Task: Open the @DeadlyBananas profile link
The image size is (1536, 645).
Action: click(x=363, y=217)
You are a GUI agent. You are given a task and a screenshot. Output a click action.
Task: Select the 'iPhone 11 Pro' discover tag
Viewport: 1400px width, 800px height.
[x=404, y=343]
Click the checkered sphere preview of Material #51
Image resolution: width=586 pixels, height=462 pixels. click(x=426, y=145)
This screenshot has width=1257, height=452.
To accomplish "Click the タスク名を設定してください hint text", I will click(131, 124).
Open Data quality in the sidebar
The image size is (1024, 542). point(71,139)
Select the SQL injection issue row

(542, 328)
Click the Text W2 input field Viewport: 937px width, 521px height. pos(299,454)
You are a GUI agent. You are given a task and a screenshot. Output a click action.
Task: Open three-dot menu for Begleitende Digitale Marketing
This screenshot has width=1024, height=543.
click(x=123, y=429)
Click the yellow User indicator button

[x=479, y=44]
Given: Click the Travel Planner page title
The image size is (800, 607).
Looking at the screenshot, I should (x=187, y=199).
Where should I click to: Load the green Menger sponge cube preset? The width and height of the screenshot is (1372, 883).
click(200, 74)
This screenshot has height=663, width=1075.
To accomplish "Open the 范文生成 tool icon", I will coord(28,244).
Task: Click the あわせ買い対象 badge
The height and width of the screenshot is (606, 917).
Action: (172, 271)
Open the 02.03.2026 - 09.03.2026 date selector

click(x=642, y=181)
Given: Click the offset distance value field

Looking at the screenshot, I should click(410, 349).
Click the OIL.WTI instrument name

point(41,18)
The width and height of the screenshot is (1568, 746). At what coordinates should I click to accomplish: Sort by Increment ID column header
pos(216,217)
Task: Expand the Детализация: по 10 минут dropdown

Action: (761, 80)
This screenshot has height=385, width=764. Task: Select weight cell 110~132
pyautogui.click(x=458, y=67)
____________________
The task: All of the material is to be written out exactly.

Answer to this exercise:
Task: Open the @DeadlyBananas profile link
The image size is (1536, 645).
Action: click(x=363, y=217)
You are a GUI agent. You are given a task and a screenshot. Output a click action.
Task: Select the 'iPhone 11 Pro' discover tag
Viewport: 1400px width, 800px height.
[x=404, y=343]
Click the checkered sphere preview of Material #51
Image resolution: width=586 pixels, height=462 pixels. click(x=426, y=145)
This screenshot has width=1257, height=452.
To accomplish "Click the タスク名を設定してください hint text", I will click(131, 124).
Open Data quality in the sidebar
The image size is (1024, 542). point(71,139)
Select the SQL injection issue row

(542, 328)
Click the Text W2 input field Viewport: 937px width, 521px height. pos(299,454)
You are a GUI agent. You are given a task and a screenshot. Output a click action.
Task: Open three-dot menu for Begleitende Digitale Marketing
This screenshot has width=1024, height=543.
click(x=123, y=429)
Click the yellow User indicator button

[x=479, y=44]
Given: Click the Travel Planner page title
The image size is (800, 607).
Looking at the screenshot, I should (x=187, y=199).
Where should I click to: Load the green Menger sponge cube preset? The width and height of the screenshot is (1372, 883).
click(200, 74)
This screenshot has height=663, width=1075.
To accomplish "Open the 范文生成 tool icon", I will coord(28,244).
Task: Click the あわせ買い対象 badge
The height and width of the screenshot is (606, 917).
Action: (172, 271)
Open the 02.03.2026 - 09.03.2026 date selector

click(x=642, y=181)
Given: Click the offset distance value field

Looking at the screenshot, I should click(410, 349).
Click the OIL.WTI instrument name

point(41,18)
The width and height of the screenshot is (1568, 746). At what coordinates should I click to accomplish: Sort by Increment ID column header
pos(216,217)
Task: Expand the Детализация: по 10 минут dropdown

Action: (761, 80)
This screenshot has height=385, width=764. Task: Select weight cell 110~132
pyautogui.click(x=458, y=67)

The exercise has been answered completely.